**About this task**:
Each line with the string "Cowl" is to be copied from the records below.

**Input material**:
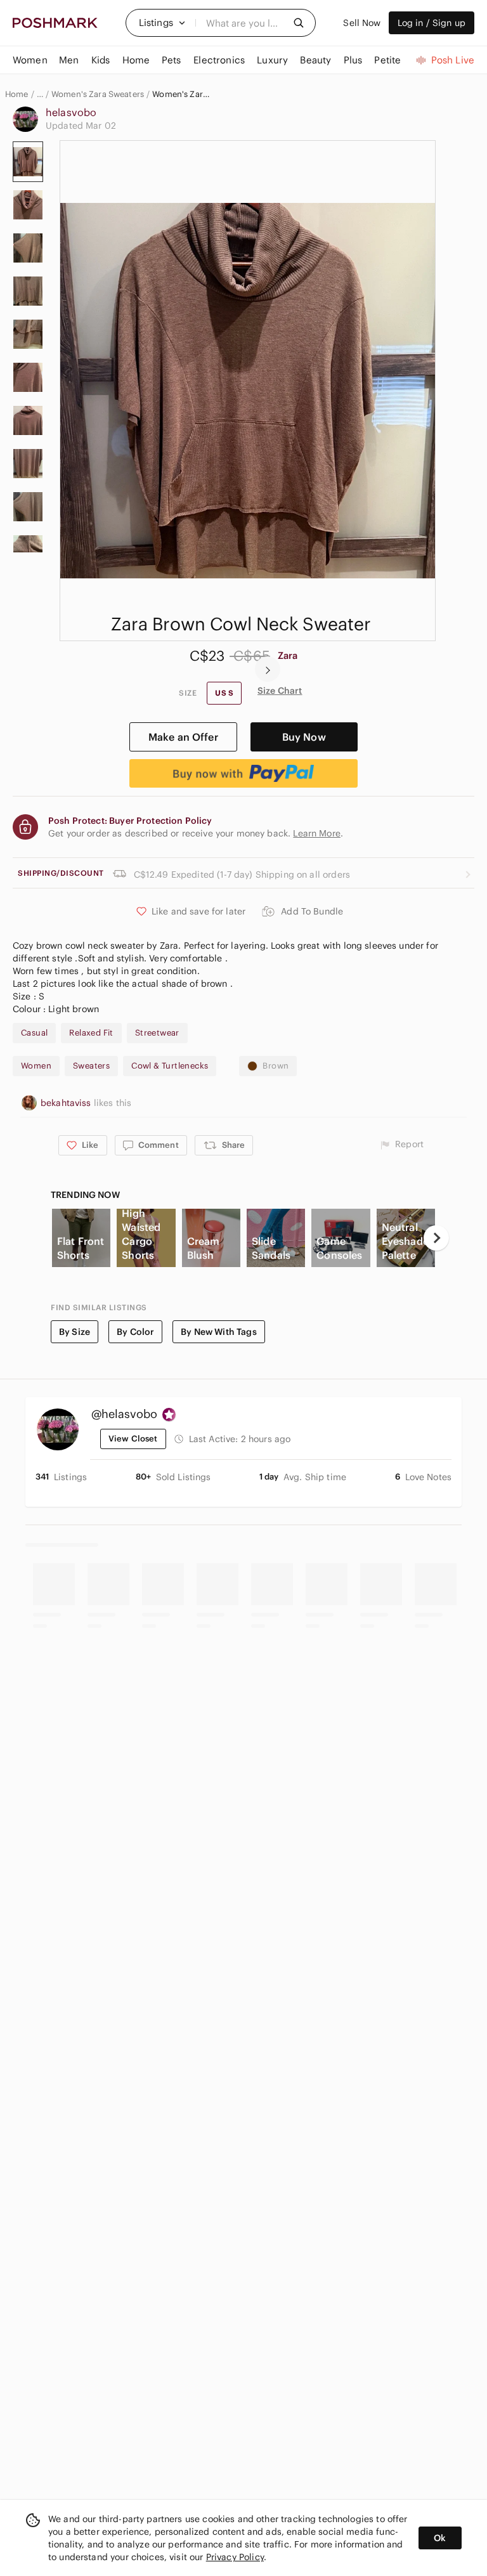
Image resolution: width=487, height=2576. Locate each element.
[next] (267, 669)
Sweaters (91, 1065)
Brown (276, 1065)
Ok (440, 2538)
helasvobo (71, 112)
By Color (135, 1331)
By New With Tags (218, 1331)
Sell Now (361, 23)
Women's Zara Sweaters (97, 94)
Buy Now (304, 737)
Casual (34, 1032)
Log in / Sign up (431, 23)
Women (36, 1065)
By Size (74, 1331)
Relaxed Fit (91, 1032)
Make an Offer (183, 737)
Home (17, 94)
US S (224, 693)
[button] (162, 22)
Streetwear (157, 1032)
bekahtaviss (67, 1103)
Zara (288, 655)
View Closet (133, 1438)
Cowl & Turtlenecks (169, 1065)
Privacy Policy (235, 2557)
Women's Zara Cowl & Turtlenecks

**Exercise response**:
Cowl & Turtlenecks (169, 1065)
Women's Zara Cowl & Turtlenecks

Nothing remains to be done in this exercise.